Les chiens domestiques que nous voyons quotidiennement peuvent sembler inoffensifs et éloignés de leurs ancêtres sauvages. Cependant, une étude publiée dans la revue Proceedings of the National Academy of Sciences (PNAS) démontre que beaucoup d’entre eux conservent des gènes de loup dans leur ADN.
La découverte scientifique
L’équipe de chercheurs américains a analysé des milliers de génomes de chiens et de loups disponibles dans des bases de données publiques. Les résultats ont été surprenants : près des deux tiers des races modernes montrent un certain niveau d’ascendance lupine.
Le plus frappant est qu’il ne s’agit pas de vestiges anciens datant de 20 000 ans — lorsque les chiens ont évolué à partir des loups —, mais de croisements récents entre chiens domestiqués et loups sauvages.
« Cela ne signifie pas que les loups entrent dans votre maison et se mélangent avec votre chien », a précisé Logan Kistler, conservateur du Musée national d’histoire naturelle du Smithsonian.
Exemples concrets
Même des races petites comme les chihuahuas possèdent environ 0,2 % d’ADN de loup. « Cela a tout son sens pour quiconque possède un chihuahua », a plaisanté Audrey Lin, auteure principale de l’étude et chercheuse au Musée américain d’histoire naturelle.
À l’autre extrémité, les chiens-loups tchécoslovaques et les Saarloos sont en tête de liste avec jusqu’à 40 % d’ADN de loup. Parmi les races domestiques, le chien courant Grand Anglo-Français Tricolore a atteint près de 5 %, suivi par des lévriers comme les salukis et les afghans.
Curieusement, des races grandes comme les Saint-Bernard n’ont montré aucune trace d’ascendance lupine.

Chiens errants : le pont génétique
L’étude a également révélé que 100 % des chiens errants — ceux qui vivent près des humains mais sans propriétaire — possèdent une ascendance de loup. Selon Kistler, ces animaux, ayant plus de contacts avec les loups, pourraient être la principale voie d’introduction de l’ADN lupin dans la population canine.
De plus, la pression de l’activité humaine sur les habitats naturels peut avoir déplacé des louves, facilitant les croisements avec des chiens sans propriétaire.
Influence sur le tempérament et les caractéristiques
L’échange génétique entre loups et chiens semble avoir influencé des aspects tels que la taille, le pouvoir olfactif et la personnalité des races modernes.
- Races avec peu ou pas d’ADN de loup : elles ont tendance à être amicales, affectueuses et faciles à entraîner.

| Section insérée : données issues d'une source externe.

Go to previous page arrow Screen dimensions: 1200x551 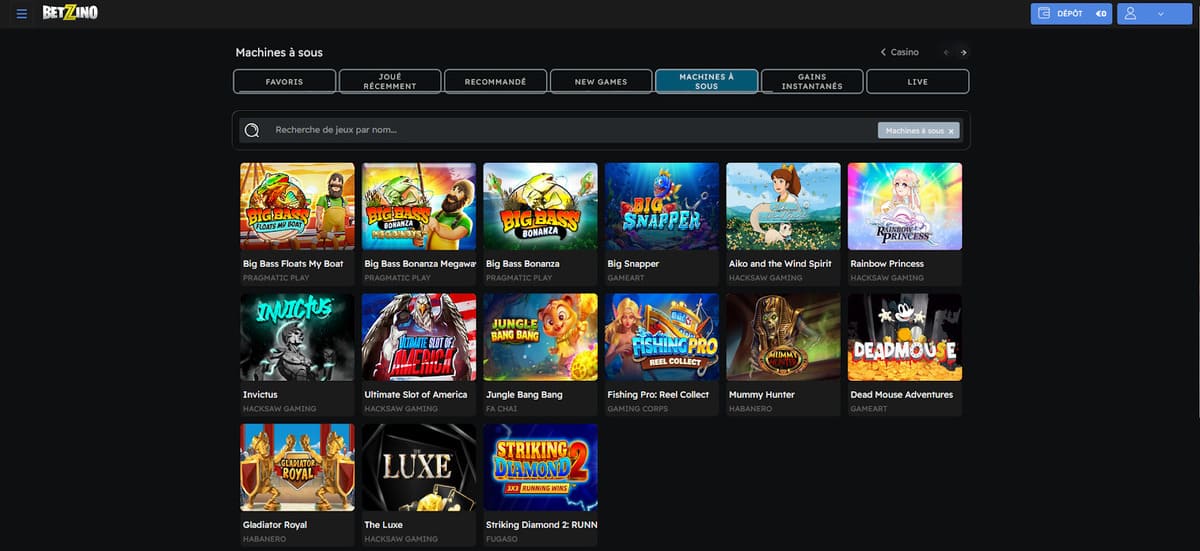945,52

- Races avec une plus grande ascendance lupine : elles ont tendance à être indépendantes, territoriales et méfiantes envers les étrangers.
Ce contraste montre comment la génétique peut façonner à la fois l’apparence et le comportement des chiens actuels.
Avantages évolutifs
Bien que les chiens aient évolué comme compagnons de l’homme, les loups ont été leur bouée de sauvetage génétique. Selon les auteurs, lorsque les chiens ont affronté des défis évolutifs — comme survivre dans des climats adverses, chercher de la nourriture dans les rues ou protéger le bétail —, ils ont pu recourir à leur ascendance lupine comme partie de leur kit de survie.

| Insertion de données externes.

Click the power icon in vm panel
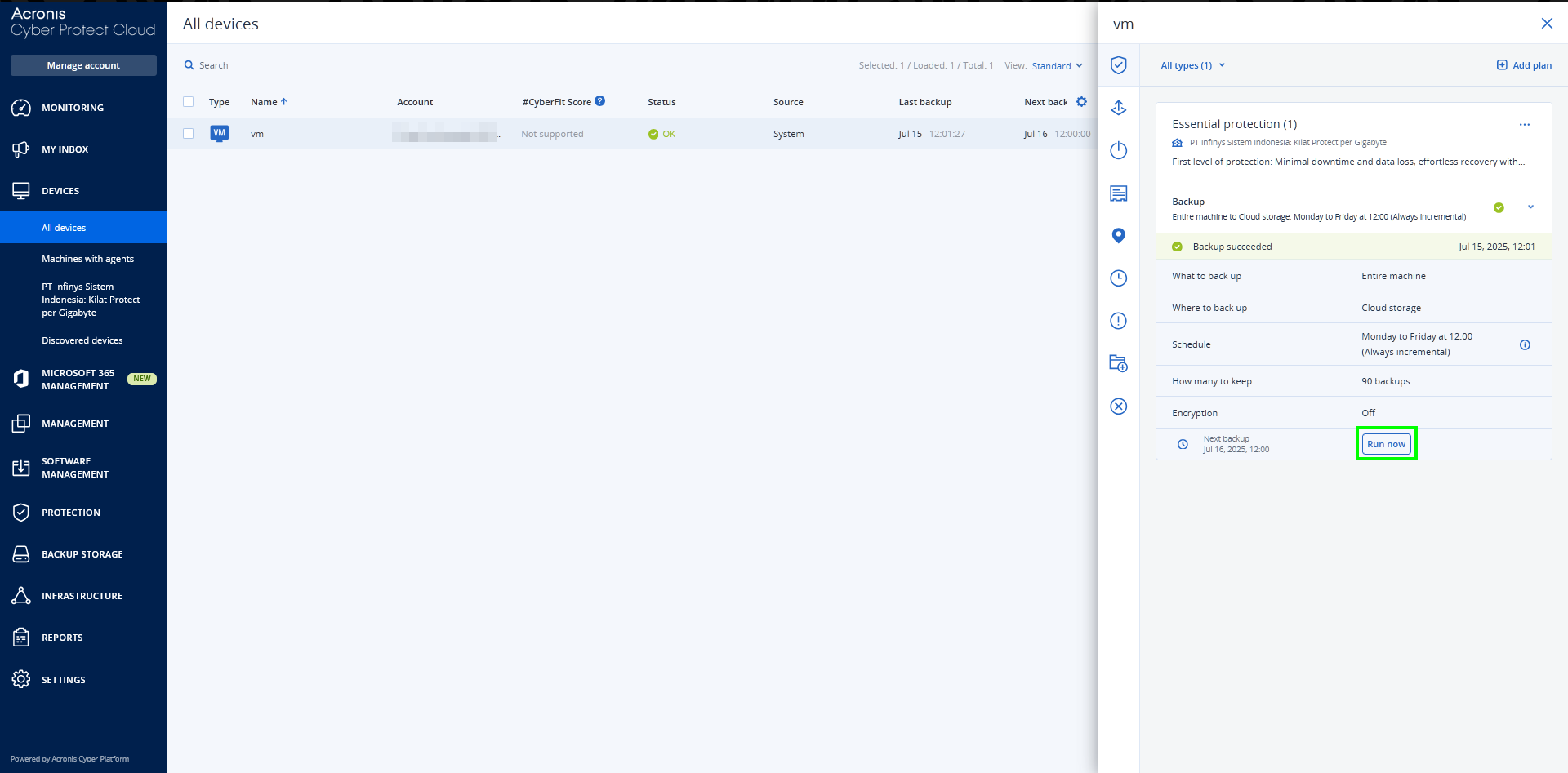The width and height of the screenshot is (1568, 773). click(1118, 150)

Un cas notable est celui de plusieurs races tibétaines, comme le Lhasa Apso, qui possèdent le gène EPAS1, associé à l’adaptation à de grandes altitudes et hérité du loup tibétain. Cet exemple démontre comment le mélange génétique a pu offrir des avantages évolutifs dans des environnements extrêmes.
L’étude redéfinit la relation entre chiens et loups, montrant que l’ascendance lupine est toujours présente dans la majorité des races modernes. Au-delà de la compagnie que les chiens offrent, leur génétique conserve des traces de survie héritées des loups, qui ont influencé leur comportement, leur résistance et leur capacité d’adaptation.
Cette découverte apporte non seulement un nouveau regard sur l’histoire évolutive des canidés, mais ouvre également la porte à de futures recherches sur la façon dont la génétique partagée avec les loups continue de façonner la vie de nos compagnons les plus proches.